### Data shown
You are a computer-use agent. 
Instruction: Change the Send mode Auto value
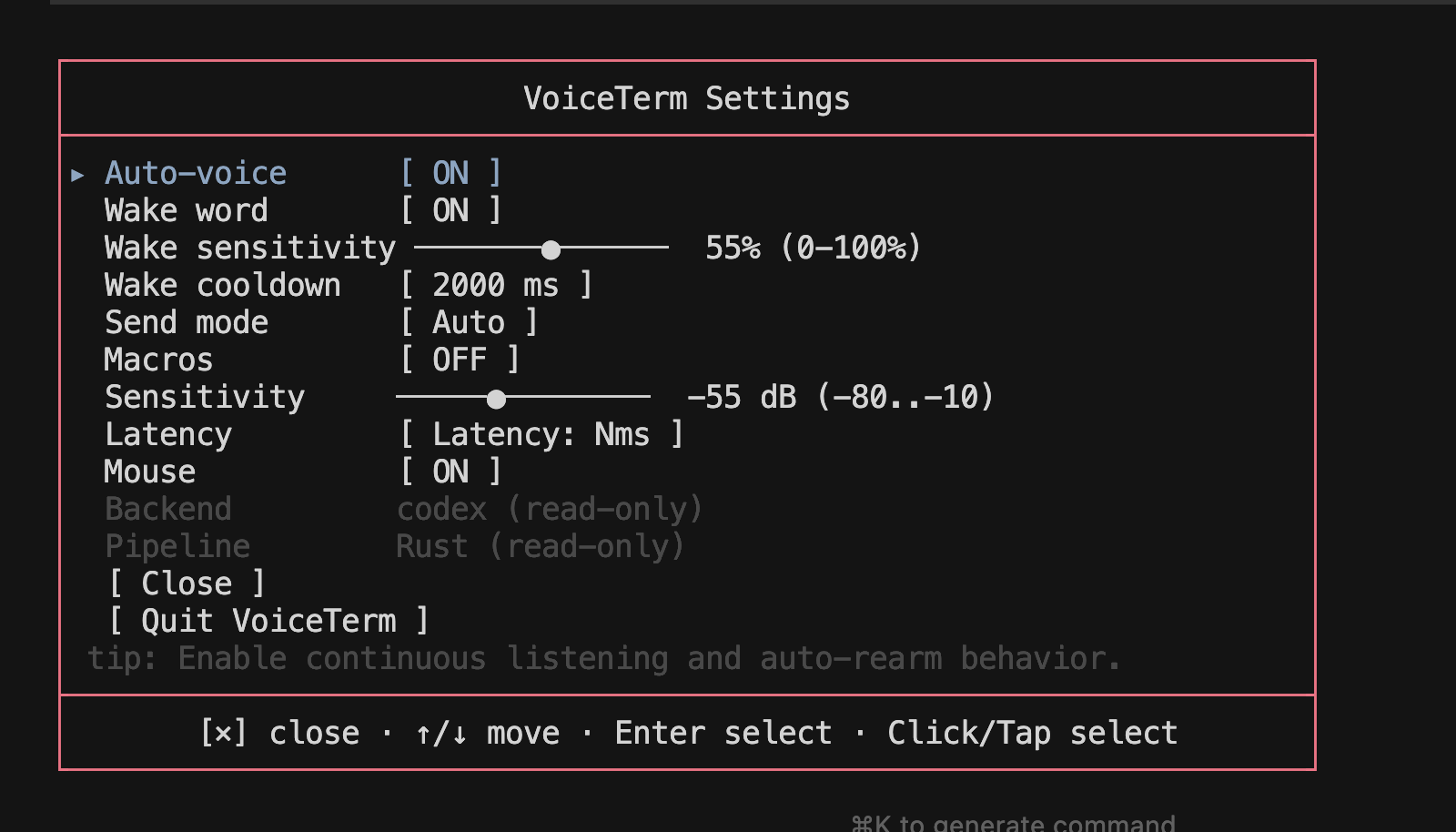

==

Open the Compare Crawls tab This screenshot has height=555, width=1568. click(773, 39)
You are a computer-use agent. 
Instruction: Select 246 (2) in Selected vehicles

==

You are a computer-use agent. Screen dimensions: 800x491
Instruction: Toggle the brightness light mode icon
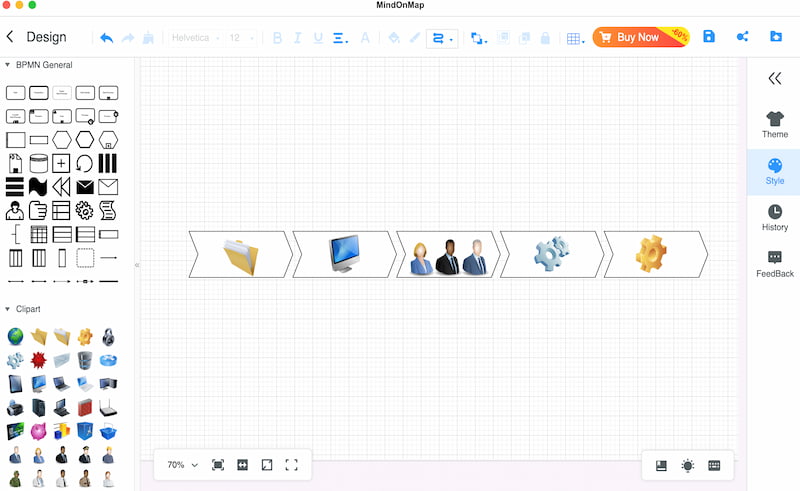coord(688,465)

### Goal of the exercise
Scale the data in the stretch from the line containing "Open the Compare" through the line containing "Instruction: Select 246". Rewrite only those lines in full, multiplying each coordinate in the answers by 1.2 and rounding to whole numbers, with halves rounded up.

### The solution
Open the Compare Crawls tab This screenshot has height=555, width=1568. click(928, 47)
You are a computer-use agent. 
Instruction: Select 246 (2) in Selected vehicles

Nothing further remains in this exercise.